§ **What you are asked to do**: Render as a numbered list the entries from the line with "The width and height of the screenshot is (800, 600)." to the line with "pyautogui.click(x=459, y=19)", both included, leaving out blank lines and the pictures.

§ **Data records**:
※
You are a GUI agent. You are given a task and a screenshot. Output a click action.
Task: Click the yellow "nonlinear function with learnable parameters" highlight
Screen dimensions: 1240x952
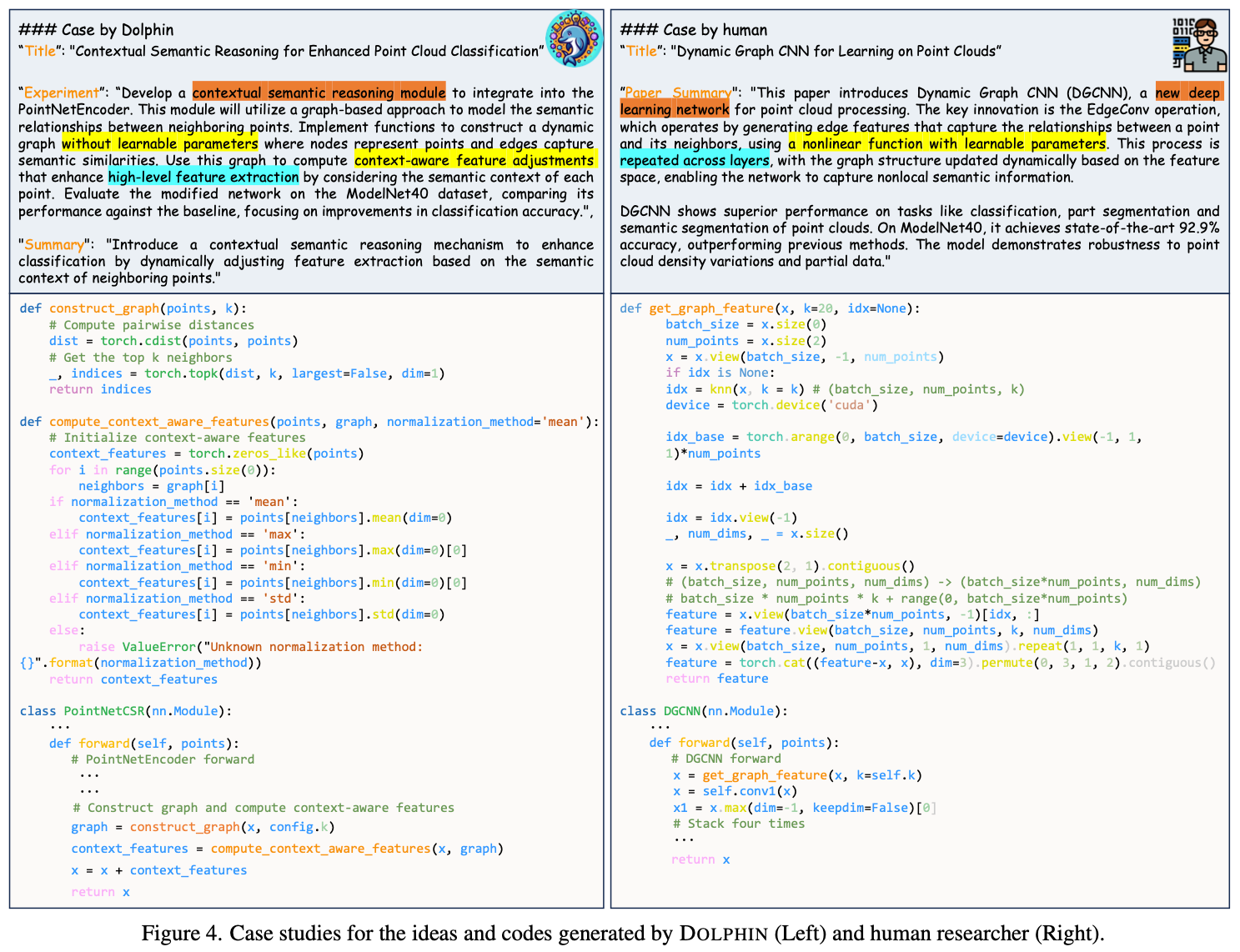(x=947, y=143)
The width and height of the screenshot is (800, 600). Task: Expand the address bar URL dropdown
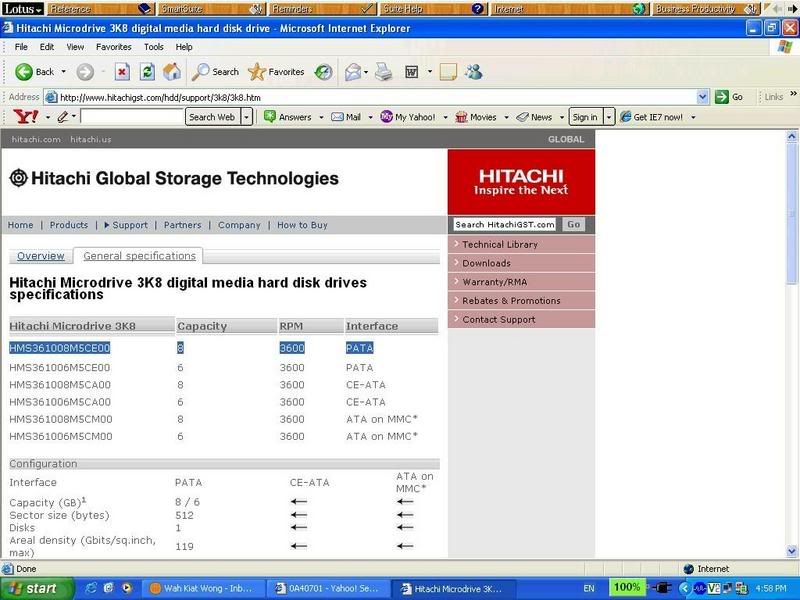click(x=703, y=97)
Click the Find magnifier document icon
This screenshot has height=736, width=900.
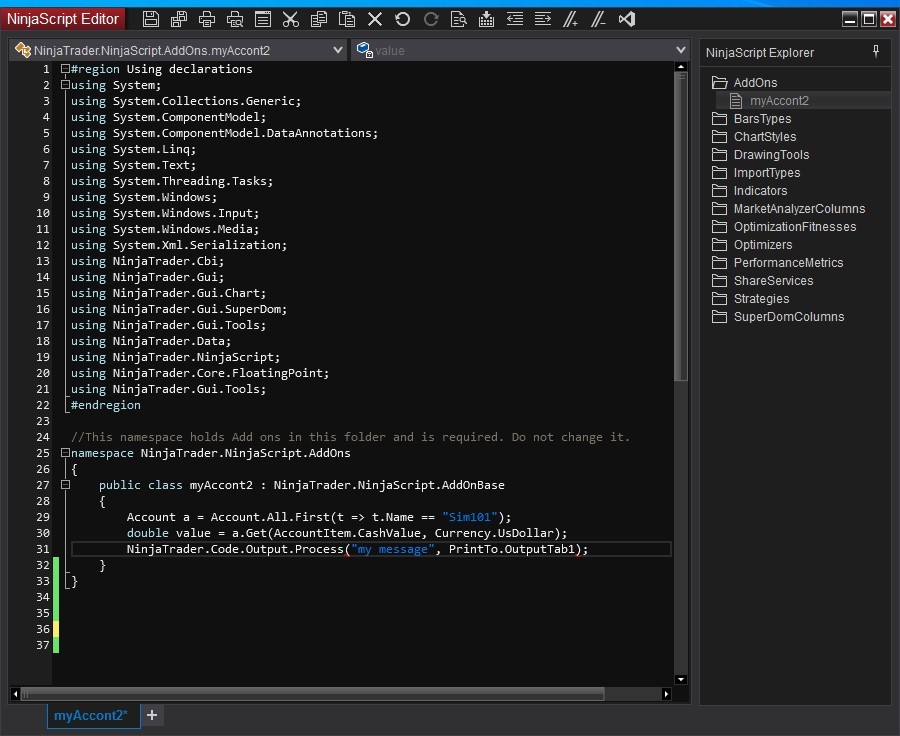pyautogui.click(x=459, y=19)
※
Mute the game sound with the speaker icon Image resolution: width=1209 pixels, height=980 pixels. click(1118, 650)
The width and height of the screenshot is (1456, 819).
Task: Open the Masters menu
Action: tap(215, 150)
※
§ **Task output**:
1. The width and height of the screenshot is (800, 600). Task: Expand the address bar URL dropdown
2. click(x=703, y=97)
3. Click the Find magnifier document icon
4. This screenshot has height=736, width=900.
5. pyautogui.click(x=459, y=19)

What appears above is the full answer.